Source: Oulton. N.R.R. 2010. So You Really Want To Learn Latin Book I Tenterden, Great Britain: Galore Park Publishing (1999).
Chapter I – Verbs: the 1st conjugation
Example verb: “amō = I love, I like”
The Present Tense
– tells us what is happening now.
amō – I love – [1st person singular]
amās – You (sing.) love – [2nd person singular]
amat – He/she/it loves – [3rd person singular]
amāmus – We love – [1st person plural]
amātis – You (pl.) love – [2nd person plural]
amant – They love – [3rd person plural]
N.B. the Latin present tense in English can be love, am loving, or do love.
The Future Tense
– tells us what will or shall be happening in the future.
amābō – I shall love, will love
amābis – You (sing.) shall love, will love
amābit – He/she/it shall love, will love
amābimus – We shall love, will love
amābitis – You (pl.) shall love, will love
amābunt – They shall love, will love
The Imperfect Tense
– tells us what was happening or used to happen in the past.
amābam – I was loving, used to love
amābās – You (sing.) were loving, used to love
amābat – He/she/it was loving, used to love
amābāmus – We were loving, used to love
amābātis – You (pl.) were loving, used to love
amābant – They were loving, used to love
The Perfect Tense
– tells us what has happened in the past.
amāvī – I have loved
amāvistī – You (sing.) have loved
amāvit – He/she/it has loved
amāvimus – We have loved
amāvistis – You (pl.) have loved
amāvērunt – They have loved
– there are four main parts of the verb, from which all other parts can be formed.
1. am-ō – I love
2. amā-re – To love
3. amāv-ī – I have loved
4. amāt-um – In order to love
- The first principal part is the first person singular of the present tense and gives us the basic meaning of the verb.
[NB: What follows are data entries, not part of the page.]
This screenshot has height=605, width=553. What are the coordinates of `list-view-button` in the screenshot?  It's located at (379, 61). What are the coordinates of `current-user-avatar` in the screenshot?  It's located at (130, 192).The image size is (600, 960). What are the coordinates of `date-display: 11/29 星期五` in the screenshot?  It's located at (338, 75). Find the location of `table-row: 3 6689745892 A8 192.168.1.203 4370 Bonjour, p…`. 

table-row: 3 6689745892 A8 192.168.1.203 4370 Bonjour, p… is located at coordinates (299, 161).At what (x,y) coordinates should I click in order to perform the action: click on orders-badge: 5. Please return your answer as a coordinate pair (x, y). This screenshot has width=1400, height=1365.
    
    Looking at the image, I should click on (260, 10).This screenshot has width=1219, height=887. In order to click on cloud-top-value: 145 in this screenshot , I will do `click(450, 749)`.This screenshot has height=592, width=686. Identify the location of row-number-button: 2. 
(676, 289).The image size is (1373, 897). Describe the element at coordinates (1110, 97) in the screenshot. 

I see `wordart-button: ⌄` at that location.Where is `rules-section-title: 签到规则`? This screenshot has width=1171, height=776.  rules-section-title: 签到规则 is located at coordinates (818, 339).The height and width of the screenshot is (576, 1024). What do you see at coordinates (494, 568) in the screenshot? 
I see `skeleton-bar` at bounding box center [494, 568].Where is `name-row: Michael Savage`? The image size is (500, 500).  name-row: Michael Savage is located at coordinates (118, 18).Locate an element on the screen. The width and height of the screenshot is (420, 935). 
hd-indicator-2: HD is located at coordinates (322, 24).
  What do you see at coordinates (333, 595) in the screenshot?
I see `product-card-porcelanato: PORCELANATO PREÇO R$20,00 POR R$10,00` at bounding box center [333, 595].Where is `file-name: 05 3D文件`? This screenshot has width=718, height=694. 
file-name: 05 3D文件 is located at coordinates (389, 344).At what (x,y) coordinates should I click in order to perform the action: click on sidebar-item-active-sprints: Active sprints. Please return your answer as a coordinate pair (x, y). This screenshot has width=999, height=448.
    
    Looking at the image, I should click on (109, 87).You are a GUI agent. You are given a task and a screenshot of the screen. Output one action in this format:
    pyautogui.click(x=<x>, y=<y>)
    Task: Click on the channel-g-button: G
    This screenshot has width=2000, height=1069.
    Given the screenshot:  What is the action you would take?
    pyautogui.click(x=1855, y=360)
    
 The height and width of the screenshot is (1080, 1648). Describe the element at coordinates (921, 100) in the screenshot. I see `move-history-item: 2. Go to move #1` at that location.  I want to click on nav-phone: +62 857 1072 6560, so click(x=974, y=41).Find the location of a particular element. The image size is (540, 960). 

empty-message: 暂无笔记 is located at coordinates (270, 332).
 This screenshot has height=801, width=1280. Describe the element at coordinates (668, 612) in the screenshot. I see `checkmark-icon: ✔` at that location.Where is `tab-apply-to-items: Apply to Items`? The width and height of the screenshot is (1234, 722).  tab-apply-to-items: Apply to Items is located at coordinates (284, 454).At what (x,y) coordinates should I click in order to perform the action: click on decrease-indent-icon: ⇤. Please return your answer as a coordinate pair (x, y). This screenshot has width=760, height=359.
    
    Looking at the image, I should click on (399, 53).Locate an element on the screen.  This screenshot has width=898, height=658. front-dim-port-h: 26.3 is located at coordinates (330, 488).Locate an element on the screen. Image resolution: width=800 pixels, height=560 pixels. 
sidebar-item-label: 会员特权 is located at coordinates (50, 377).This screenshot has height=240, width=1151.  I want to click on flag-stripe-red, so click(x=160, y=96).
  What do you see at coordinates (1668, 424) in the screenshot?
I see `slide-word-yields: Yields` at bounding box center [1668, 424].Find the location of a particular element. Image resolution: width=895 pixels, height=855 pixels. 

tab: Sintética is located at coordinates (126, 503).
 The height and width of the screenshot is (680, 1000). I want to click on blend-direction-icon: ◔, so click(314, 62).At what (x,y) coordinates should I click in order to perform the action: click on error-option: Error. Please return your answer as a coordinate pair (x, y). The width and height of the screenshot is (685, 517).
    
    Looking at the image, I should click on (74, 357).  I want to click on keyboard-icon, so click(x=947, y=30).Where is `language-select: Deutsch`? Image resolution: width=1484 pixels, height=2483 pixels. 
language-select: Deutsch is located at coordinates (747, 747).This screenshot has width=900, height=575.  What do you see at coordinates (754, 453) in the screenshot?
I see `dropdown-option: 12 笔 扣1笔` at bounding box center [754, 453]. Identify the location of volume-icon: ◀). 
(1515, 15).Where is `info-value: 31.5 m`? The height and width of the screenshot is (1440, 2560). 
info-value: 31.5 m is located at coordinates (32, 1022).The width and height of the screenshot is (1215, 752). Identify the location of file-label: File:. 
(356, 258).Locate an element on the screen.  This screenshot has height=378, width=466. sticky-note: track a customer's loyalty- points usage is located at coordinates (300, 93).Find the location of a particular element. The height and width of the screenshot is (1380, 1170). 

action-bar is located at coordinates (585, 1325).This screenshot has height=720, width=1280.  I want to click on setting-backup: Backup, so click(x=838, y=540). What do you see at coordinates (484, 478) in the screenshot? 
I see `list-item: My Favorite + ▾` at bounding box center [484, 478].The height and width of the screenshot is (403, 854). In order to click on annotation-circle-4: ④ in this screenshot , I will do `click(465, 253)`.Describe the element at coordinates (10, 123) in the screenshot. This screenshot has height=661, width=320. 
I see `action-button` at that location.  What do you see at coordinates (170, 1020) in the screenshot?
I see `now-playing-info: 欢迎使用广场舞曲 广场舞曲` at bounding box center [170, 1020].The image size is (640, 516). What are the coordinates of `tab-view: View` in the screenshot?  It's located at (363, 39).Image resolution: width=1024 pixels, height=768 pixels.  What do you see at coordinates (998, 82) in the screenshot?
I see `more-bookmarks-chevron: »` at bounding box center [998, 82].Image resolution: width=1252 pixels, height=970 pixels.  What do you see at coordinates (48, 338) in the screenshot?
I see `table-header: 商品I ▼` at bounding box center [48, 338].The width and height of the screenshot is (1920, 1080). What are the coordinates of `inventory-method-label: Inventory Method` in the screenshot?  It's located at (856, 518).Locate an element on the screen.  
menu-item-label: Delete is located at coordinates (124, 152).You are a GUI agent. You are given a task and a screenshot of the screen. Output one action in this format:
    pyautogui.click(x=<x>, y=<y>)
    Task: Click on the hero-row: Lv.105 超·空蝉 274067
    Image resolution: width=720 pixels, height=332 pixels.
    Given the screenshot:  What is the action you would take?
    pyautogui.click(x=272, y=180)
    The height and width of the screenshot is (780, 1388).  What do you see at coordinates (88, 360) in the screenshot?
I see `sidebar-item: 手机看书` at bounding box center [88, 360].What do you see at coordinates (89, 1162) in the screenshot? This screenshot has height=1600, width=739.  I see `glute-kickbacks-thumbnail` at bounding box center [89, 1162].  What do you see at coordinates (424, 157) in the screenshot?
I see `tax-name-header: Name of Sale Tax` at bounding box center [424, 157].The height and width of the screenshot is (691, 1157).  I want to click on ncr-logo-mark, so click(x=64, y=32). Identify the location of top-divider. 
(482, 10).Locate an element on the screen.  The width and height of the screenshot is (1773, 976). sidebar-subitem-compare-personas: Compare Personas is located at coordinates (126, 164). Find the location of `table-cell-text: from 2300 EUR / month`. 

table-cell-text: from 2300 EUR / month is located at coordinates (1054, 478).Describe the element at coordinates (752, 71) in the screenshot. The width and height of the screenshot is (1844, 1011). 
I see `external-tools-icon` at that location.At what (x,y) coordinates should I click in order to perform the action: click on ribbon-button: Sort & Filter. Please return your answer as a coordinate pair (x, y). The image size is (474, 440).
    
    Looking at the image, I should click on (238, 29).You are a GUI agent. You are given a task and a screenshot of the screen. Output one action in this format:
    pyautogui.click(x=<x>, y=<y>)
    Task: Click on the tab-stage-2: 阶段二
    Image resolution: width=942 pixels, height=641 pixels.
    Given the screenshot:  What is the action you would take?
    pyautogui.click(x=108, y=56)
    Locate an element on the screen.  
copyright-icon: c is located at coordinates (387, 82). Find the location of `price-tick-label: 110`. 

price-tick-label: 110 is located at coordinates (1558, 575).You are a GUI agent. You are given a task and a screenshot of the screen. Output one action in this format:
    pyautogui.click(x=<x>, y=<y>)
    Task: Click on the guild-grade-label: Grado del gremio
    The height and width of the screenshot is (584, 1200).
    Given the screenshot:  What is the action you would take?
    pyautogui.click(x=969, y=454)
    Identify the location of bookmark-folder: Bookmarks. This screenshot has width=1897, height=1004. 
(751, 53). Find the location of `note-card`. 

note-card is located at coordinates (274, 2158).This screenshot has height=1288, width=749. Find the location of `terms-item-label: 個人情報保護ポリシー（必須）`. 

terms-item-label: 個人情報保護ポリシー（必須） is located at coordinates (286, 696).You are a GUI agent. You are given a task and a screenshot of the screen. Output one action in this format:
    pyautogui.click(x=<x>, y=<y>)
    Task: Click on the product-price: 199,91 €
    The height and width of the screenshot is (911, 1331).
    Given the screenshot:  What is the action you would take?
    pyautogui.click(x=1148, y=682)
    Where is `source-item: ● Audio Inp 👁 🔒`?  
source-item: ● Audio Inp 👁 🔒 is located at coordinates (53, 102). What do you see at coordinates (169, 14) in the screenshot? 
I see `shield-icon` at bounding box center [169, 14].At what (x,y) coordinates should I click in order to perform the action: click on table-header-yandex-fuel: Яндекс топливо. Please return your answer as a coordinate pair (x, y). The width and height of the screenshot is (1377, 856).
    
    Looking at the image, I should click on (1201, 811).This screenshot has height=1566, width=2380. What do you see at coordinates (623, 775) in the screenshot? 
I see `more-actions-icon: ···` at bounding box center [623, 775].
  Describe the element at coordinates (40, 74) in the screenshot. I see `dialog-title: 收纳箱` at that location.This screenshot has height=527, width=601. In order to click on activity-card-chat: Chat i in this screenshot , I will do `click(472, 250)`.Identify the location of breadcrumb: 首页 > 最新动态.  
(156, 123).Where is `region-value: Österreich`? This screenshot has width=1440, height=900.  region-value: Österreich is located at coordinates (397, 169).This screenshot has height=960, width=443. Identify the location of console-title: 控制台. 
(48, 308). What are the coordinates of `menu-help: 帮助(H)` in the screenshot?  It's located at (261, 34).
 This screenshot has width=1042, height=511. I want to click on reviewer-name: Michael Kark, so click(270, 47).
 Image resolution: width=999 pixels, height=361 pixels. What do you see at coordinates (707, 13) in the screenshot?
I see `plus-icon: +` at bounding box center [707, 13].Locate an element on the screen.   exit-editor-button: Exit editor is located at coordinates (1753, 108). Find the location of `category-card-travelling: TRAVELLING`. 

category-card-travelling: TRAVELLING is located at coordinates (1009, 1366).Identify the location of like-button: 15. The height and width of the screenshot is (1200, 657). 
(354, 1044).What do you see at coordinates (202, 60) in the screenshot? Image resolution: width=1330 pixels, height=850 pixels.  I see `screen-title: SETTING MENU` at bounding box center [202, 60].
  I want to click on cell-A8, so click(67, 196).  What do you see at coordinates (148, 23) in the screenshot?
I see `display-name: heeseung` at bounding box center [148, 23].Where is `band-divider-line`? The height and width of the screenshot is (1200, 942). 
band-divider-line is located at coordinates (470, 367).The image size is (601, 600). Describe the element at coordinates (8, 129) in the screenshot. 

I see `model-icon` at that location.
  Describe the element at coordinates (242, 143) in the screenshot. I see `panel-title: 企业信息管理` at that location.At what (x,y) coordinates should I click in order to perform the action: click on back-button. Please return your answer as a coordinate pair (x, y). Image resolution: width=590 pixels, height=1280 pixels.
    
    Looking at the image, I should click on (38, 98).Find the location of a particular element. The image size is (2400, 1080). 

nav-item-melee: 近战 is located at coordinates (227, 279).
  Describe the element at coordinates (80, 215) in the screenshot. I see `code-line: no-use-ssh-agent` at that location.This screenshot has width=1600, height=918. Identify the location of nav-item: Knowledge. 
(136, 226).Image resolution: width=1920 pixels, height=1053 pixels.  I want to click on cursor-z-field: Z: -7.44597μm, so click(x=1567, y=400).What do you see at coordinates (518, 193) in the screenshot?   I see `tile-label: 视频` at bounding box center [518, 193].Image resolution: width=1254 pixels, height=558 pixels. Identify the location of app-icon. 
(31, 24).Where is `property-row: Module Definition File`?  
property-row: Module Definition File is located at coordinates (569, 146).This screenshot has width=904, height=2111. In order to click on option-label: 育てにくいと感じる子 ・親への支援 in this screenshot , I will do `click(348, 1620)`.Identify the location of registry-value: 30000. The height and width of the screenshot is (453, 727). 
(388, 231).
- The second principal part is the present infinitive, and is used to find the present stem of the verb (by chopping of -re).
- The third principal part is the 1st person singular of the perfect tense, and is used to find the perfect stem of the verb (by chopping off the -ī).
- The fourth principal part is the supine. This is a very rare part of the verb, but is useful as it gives us (by chopping off the -um) the supine stem, used for forming some of the passive tenses of the verb.